§ Task instructions:
Report back each line of the data that contains the word "computer".

§ Dataset entries:
◇ ◇ ◇ ◇ ◇ ◇ ◇

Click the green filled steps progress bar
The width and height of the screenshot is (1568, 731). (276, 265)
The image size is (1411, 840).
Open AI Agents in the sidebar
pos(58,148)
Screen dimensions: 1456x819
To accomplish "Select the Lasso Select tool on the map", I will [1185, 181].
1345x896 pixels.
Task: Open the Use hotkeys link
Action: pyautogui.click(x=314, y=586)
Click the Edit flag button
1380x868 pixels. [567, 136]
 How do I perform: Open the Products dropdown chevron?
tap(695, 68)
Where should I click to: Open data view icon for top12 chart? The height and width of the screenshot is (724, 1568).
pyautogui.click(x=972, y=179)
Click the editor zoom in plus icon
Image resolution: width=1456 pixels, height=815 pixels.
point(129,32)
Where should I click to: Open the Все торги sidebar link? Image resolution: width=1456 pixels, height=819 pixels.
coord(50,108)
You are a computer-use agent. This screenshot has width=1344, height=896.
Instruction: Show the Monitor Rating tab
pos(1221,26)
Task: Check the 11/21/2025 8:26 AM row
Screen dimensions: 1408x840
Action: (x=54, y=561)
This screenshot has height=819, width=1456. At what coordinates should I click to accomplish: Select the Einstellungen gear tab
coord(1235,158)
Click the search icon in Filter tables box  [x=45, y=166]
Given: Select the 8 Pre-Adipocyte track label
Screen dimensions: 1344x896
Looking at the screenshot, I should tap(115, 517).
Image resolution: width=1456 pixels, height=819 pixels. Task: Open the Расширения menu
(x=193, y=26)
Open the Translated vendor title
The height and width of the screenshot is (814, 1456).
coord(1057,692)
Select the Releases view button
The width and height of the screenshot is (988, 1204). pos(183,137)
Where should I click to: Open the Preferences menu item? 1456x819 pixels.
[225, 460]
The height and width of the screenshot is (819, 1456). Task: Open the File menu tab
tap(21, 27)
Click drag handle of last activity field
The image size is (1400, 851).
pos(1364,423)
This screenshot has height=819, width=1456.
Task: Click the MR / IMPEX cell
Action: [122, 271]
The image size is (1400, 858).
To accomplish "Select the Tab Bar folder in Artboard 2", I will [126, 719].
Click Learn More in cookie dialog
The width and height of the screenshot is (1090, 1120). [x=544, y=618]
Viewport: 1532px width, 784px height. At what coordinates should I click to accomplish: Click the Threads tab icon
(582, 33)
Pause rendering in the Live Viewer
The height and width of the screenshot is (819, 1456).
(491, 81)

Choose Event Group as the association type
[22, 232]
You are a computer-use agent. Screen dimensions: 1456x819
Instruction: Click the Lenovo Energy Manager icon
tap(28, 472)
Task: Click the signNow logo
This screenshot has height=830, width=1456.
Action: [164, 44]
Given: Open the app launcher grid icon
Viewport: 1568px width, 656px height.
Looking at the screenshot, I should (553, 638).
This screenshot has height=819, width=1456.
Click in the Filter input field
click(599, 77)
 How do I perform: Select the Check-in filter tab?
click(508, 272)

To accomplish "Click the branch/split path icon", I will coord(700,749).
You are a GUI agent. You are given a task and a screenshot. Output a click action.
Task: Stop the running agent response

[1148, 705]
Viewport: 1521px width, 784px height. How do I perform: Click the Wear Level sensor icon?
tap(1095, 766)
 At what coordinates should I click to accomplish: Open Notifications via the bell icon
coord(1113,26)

◇ ◇ ◇ ◇ ◇ ◇ ◇

§ Answer area:
You are a computer-use agent. This screenshot has width=1344, height=896.
You are a computer-use agent. Screen dimensions: 1456x819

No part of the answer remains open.